The Mercator projection

The HERE Raster Tile API serves map tiles obtained by mapping points on the surface of a sphere (the globe) to points on a plane, using the normalized Mercator projection.

The basic Mercator projection formula is this:

{λ, φ} -> x[-1, 1] y [-1, 1]

In this formula:

λ = longitude
φ = latitude
x = λ / π
y = ln(tan(π/4 + φ/2)) / π

The plane represents the globe as a square grid of map tiles. The size of the grid depends on the map zoom level. At the lowest zoom level, the world is contained in one map tile. At the next higher zoom level, the world is two tiles wide and two tiles high (2x2), at the next level above that, the grid is 4x4, then 8x8, 16x16, and so on up to the maximum zoom for a particular region. In other words, at each zoom level the tiles that make up the complete map of the world form a grid in which the number of tiles is equal to two to the power of two multiplied by the zoom level (2(2*zoom)).
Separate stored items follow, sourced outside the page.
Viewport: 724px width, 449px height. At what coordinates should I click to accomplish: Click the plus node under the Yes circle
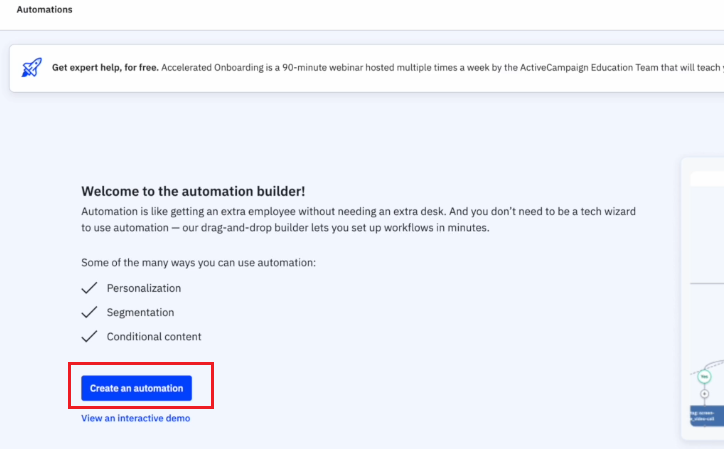pyautogui.click(x=704, y=394)
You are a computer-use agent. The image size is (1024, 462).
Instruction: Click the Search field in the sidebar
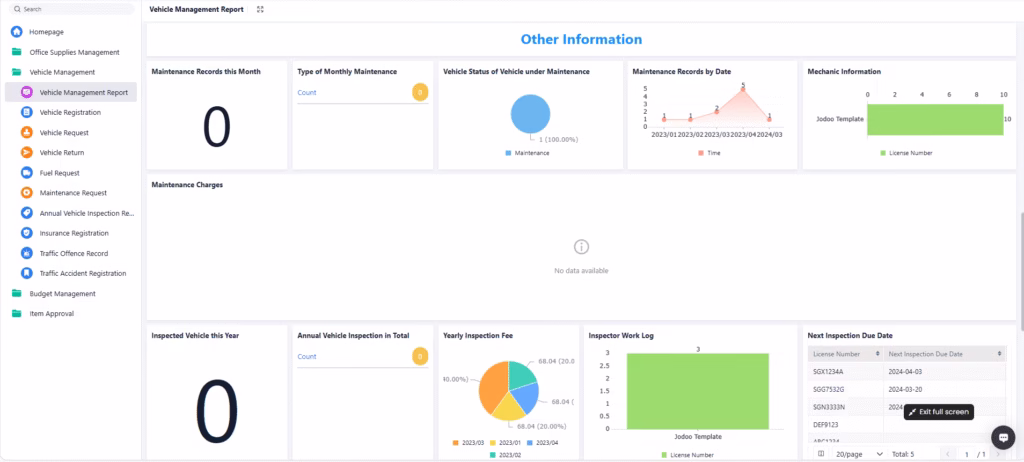click(70, 9)
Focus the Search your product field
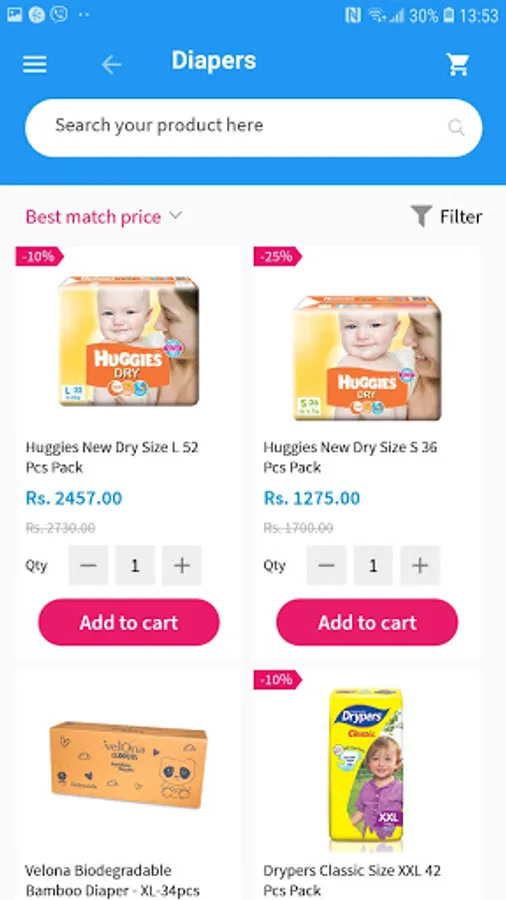506x900 pixels. click(253, 127)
The relationship between tiles at two consecutive zoom levels can be expressed as follows:

col1,z+1 = (2*colz) + 1row1,z+1 = (2*rowz) + 1

In this formula:

col = column number in the tile grid
row = row number in the tile grid
z = zoom level

The diagram below demonstrates this graphically:

Tiles at different zoom levels
Figure 1. Tiles at different zoom levels

You can use this information to obtain the grid coordinates (row and column) of the map tile for a particular geographic location in your application. The following pseudo code contains the complete algorithm:

--- javascript ---
var lat = 52.525439, // Latitude
lon = 13.38727,    // Longitude
z = 12,        // Zoom level
latRad,
n,
xTile,
yTile;

latRad = lat * Math.PI / 180;
n = Math.pow(2, z);
xTile = n * ((lon + 180) / 360);
yTile = n * (1-(Math.log(Math.tan(latRad) + 1/Math.cos(latRad)) /Math.PI)) / 2;

--- output ---
lat_rad = 0.916
n = 4096
xTile = 2200.31 // Column
yTile = 1343.20 // Row

The zoom level and tile row and column can be used as URL variables separated by the '/' character in map tile requests. They must be provided in this order: zoom/column/row. This is the [Z]/[X]/[Y] addressing scheme.

The map tile specification is typically preceded by other path variables and may be followed either by further path variables and/or query parameters.